I won’t waste much space parsing all his idiocies, except to point out that nobody anywhere is talking about selling marijuana “in every corner store.” That’s certainly not how it works in Colorado. It has a tight regulatory regime; its most prominent defenders are Corey Gardner, the state’s Republican senator, and Cynthia Coffman, the state’s Republican attorney general. Pot use by Colorado teenagers has stayed flat since pot went legal (the teens’ top drug of choice is alcohol), and the ’16 sales and excise taxes on the industry pumped $127 million into state coffers – earmarked for education, health care, and transportation.
Sessions’ other doozy — marijuana fosters a “life-wrecking dependency” that’s “slightly less awful” than heroin — sounds like something from the reefer madness era. Or something clueless that Tom Corbett would’ve said when he was Pennsylvania’s governor. Basically, Sessions’ remark has been contradicted by all the serious research dating back nearly 50 years.
A 1972 federal study commissioned by President Nixon concluded that “neither the marijuana user nor the drug itself can be said to constitute a danger to public safety.” That verdict has been confirmed and amplified by, among others, the American Academy of Sciences (1999), the British Journal of Addiction (2002), the American Journal of Psychiatry (2006), and the newest research published in Scientific Reports (2015). Check out the “comparative risk” graph. The highest risk drug in America is alcohol, followed closely by heroin; way down at the bottom of the list is marijuana.
So let us note, on this eve of tomorrow’s March for Science, that the nation’s top cop has no clue, or cares not a whit, what the science says.
Sessions would love to raid the states were weed is legal — in defiance of the conservatives’ professed reverence for “state’s rights” — and propaganda minister Sean Spicer has uttered various noises about stepped-up federal action. But the good news is, the pushback would be huge.
According to a new national poll, 71 percent of Americans want the feds to leave those states alone, and a growing number of politicians are following the public’s lead. The governors of four states (including one Republican), and senators from eight states (including one Republican) have already written letters to Sessions, asking him to lay off the states.

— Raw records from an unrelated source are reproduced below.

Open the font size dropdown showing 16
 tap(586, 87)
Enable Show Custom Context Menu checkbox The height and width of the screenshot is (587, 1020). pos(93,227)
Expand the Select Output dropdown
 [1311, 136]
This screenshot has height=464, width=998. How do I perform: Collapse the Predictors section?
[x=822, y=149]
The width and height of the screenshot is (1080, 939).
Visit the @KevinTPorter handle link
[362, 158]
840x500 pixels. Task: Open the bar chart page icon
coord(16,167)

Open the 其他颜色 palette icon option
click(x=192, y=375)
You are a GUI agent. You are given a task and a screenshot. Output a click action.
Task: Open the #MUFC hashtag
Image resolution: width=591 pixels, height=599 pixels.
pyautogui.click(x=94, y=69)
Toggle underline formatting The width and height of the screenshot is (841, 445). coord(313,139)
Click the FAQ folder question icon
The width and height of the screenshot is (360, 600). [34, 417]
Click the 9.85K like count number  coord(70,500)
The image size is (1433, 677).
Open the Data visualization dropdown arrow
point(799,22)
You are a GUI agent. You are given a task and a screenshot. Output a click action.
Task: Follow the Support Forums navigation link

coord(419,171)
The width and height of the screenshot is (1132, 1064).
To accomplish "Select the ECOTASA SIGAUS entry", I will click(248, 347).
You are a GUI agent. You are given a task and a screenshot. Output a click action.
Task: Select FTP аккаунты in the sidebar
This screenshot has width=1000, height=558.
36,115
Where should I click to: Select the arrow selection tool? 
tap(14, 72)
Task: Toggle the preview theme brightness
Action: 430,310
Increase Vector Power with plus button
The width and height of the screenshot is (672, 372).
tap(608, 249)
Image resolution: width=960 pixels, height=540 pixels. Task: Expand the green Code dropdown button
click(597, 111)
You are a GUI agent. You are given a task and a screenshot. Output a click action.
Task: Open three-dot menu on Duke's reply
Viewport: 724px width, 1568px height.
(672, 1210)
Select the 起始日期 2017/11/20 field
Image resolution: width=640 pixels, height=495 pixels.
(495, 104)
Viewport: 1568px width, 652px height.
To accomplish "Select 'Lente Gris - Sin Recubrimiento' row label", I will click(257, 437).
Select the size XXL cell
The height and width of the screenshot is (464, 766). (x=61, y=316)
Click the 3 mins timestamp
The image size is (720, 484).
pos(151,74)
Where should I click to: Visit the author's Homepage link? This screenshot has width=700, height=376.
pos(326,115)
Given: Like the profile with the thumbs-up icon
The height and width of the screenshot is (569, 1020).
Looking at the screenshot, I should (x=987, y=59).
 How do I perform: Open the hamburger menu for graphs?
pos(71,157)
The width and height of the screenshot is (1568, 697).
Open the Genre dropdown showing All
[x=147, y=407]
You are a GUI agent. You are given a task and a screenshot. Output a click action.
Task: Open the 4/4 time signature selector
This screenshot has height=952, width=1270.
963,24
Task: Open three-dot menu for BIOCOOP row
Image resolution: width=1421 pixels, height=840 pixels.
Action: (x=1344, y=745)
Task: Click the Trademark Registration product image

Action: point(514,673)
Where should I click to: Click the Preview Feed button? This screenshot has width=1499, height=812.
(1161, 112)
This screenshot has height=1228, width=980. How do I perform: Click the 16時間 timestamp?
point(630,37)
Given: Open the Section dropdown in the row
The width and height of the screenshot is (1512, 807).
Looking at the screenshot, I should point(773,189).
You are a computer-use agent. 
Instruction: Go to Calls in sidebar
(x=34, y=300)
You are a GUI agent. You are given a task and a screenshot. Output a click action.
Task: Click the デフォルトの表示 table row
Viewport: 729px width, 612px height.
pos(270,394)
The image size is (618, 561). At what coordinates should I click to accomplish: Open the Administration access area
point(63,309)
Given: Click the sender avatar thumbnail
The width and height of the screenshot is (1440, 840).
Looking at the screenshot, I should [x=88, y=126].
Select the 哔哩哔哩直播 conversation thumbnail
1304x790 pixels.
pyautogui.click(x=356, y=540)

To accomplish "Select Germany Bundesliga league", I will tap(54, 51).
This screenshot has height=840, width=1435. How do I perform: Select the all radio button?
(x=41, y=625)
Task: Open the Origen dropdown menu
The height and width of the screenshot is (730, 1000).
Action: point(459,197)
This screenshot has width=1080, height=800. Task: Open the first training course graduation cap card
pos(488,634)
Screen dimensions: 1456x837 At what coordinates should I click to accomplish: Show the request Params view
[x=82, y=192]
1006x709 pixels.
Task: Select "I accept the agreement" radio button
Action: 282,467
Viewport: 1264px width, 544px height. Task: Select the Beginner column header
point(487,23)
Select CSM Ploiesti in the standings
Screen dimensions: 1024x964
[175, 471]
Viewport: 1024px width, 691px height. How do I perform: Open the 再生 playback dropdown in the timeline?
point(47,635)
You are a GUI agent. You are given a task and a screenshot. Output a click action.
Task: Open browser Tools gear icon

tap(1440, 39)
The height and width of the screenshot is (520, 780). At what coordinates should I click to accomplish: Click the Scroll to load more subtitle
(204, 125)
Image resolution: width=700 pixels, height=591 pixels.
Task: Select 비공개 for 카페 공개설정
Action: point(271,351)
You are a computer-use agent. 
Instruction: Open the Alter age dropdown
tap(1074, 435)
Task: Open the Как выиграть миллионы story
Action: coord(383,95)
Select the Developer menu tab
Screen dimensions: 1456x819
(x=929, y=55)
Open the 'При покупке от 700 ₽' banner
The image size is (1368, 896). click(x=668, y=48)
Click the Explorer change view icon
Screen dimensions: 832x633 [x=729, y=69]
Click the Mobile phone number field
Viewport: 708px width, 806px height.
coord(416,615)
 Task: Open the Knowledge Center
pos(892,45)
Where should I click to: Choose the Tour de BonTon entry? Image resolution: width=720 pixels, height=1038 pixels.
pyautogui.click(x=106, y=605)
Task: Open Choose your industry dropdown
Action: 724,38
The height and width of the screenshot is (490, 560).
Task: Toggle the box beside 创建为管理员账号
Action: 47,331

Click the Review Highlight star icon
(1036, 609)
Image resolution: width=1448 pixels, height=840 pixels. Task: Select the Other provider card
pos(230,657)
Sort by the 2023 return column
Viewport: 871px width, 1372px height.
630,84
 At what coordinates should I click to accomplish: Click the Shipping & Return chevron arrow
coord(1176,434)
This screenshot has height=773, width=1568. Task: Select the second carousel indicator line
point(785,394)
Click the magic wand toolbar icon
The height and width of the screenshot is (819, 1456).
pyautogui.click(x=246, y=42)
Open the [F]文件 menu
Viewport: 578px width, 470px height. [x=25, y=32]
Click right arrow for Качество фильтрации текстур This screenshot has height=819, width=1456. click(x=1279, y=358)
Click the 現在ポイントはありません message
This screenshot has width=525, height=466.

Congress even has its own Cannabis Caucus now; two of its founding members are Republicans. One of the most prominent legal pot proponents is conservative Grover Norquist, who says: “It’s absolutely powerful now. This is a political movement. There are now guys in coats and ties making the case — not just guys in tie-died T-shirts.” And a House bill, allowing legal weed dealers to take the same tax deductions and credits as any other business, is co-sponsored by a Florida Republican, Carlos Curbelo. He says it’s about “simplifying the tax code and making it more coherent and fair.”
Heck, even Homeland Security director John Kelly said last Sunday on “Meet the Press” that even if the Trump team decides to get tough on drugs, “marijuana is not a factor in the drug war.” Wise choice. That should help our relations with Canada, because Canada is aiming to legalize marijuana next year.
And yet, despite all these developments, the feds persist in classifying pot as a Schedule I drug, on a par with heroin and LSD. (Heroin OD deaths per year: roughly 13,000. Marijuana OD deaths per year: zero.) Removing it from Schedule I would be a tiny step toward making America great again, but if it didn’t happen under Obama, it certainly won’t happen in Trumplandia. Still, let’s look at the bright side:
It’s a sign of humanitarian progress that April 20’s Weed Day trumps Hitler’s birthday.